═════ PROVIDED PASSAGE ═════

Growing up the only son of a single mother, I spent a lot of time with my grandparents, Bernard and Felice. Bernard was a big Irishman with a taste for whiskey and the ability to stay silent for great periods of time. Felice was a spindly French bird with a loud mouth and a penchant for standing on a chair to bat Bernard across the head when he’d had too much to drink. They loved each other deeply, as far as I can tell, and were married for fifty-some years. Until one morning, while whistling Blackbird over a cup of black coffee and a newspaper, my grandfather dropped dead of a massive heart attack.
I was six so I didn’t really know what the fuck was going on. Hell, I’m twenty-nine and who the hell knows? All I knew at the time was: everyone is sad, grandpa’s gone and not coming back, some shit about heaven that seemed suspicious to me even then, and I was getting hooked up with lots of ice cream. I loved my grandfather, and his death has impacted my life a great deal, but at the time I was, thankfully, easily distracted.
My mother was heartbroken, but sturdy for her mom, brother and sister.
My grandmother, the tiny French woman with a long crooked European nose and a cigarette dangling from the dry corner of her ancient mouth, was broken for good. My mother rented her a small apartment, and that summer I spent my days there with Felice.
We would walk the half mile to the grocery store at lunch time and she would buy me Mad magazine and Jello parfait. When we got back to the apartment, after sandwiches and Jello, we would lie in her big four post bed, she would whisper “Back to back…” and we would lie there with our backs together telling each other tall tales about fumbling heroes until we would both drift off to sleep.
It was the end of that summer that grandma claimed to be visited by her dead husband. She swore it was true. She had awakened in the night to find Bernard at the end of her bed, dimly illuminated from the night-light in the hallway. According to her, he told her that he was happy, in a better place. He told her to move on. He said goodbye.
She believed this, and because she believed this, it doesn’t matter if it’s true or not. It brought her a moment’s peace before a tragic storm.

═════

USING THE INFORMATION ::
A. Answer these questions about the essay on the narrator's grandparents:
(i) For how long were Bernard and Felice married?
(ii) What did Felice buy the narrator at the grocery store?
(iii) What lit Bernard when he appeared at the end of Felice's bed?
B. Rewrite part of the essay on the narrator's grandparents, starting with "My grandmother, the" and going on through "there with Felice.". Replace "cigarette" with "pipe".
C. Please continue the essay on the narrator's grandparents from its last sentence.

═════ PROVIDED DATA ═════

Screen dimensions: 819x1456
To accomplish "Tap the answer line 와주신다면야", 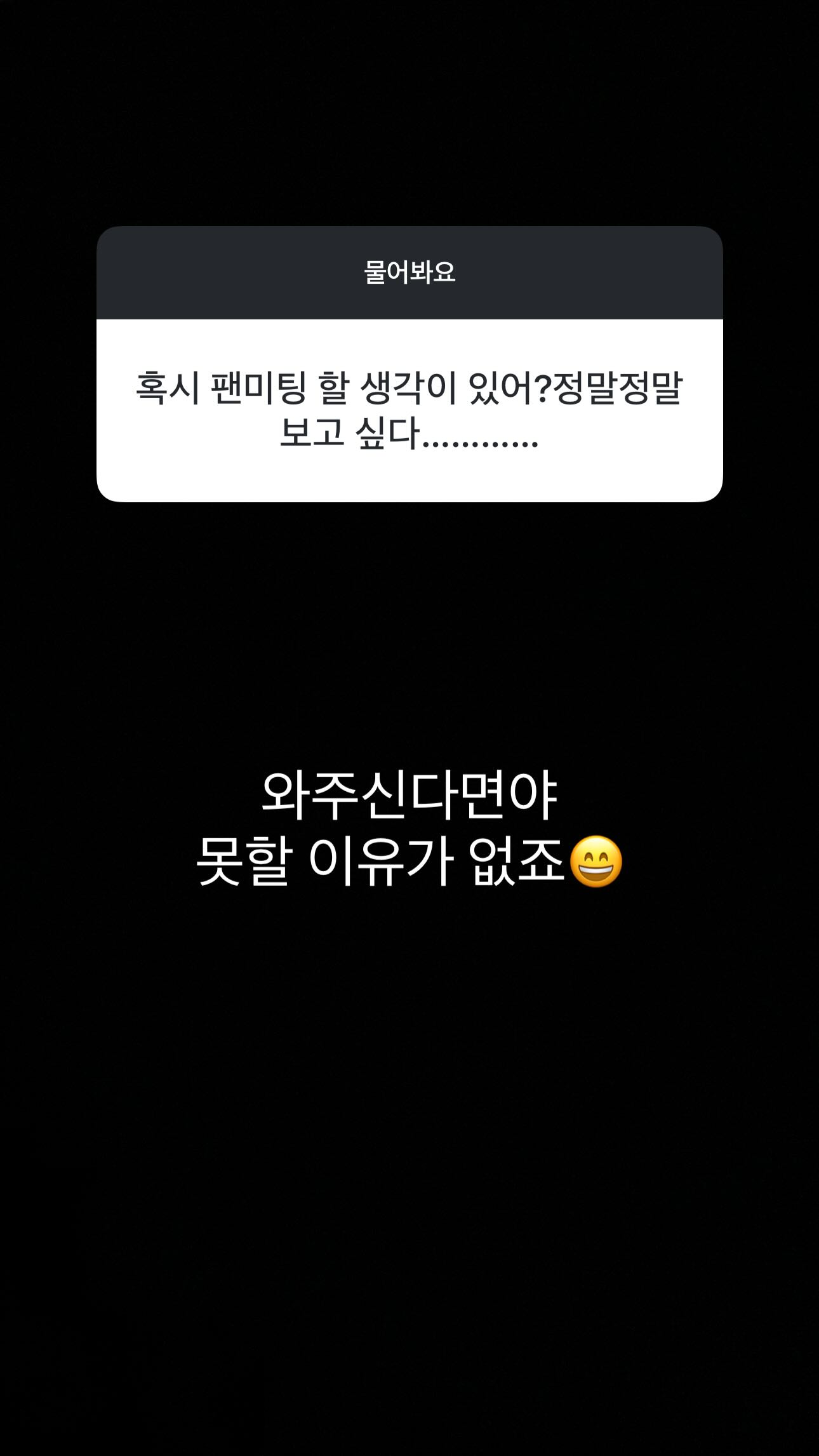I will [410, 795].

═════

REPLIES ::
A.
(i) Fifty-some years.
(ii) Mad magazine and Jello parfait.
(iii) The night-light in the hallway.

B.
My grandmother, the tiny French woman with a long crooked European nose and a pipe dangling from the dry corner of her ancient mouth, was broken for good. My mother rented her a small apartment, and that summer I spent my days there with Felice.

C.
My grandmother’s vision was the first sign that something was very wrong. When she would forget her daughter’s name or call her neighbor asking if they’d seen Bernard, we worried. When she locked herself out of her apartment and got lost in the parking lot of the complex, we took her to the doctor.
The diagnosis was so cliché: Alzheimer’s disease.
But this is where the cliché breaks down. In the movies and on television Alzheimer’s is portrayed as somehow quaint or, at very least, easily managed by wheeling the half-catatonic patient to a nice breezy window to let them fade away peacefully. While this is the case with some patients, many others find losing their mind to be terrifying, a descent into unfathomable madness. My grandmother was one of those people. She was so headstrong in life that when she recognized her mind was slipping, she fought.
Soon after her diagnosis she needed constant care. We found a nursing home and checked her in. The home was scary and, yes, smelled like piss. Drooling, screaming, scared shitless old people clawing at the last ribbons of their unraveled lives. Felice was no exception.
Visiting was hard, and, one by one, the rest of my family stopped going. Soon it was just my mother and I that could handle it. My grandmother was, at this point, only ever screaming in terror, babbling nonsense, or restlessly sleeping. It was simply awful.
On one of our final visits in the following years, something happened that will stay with me until I inevitably stumble in front of a bus someday.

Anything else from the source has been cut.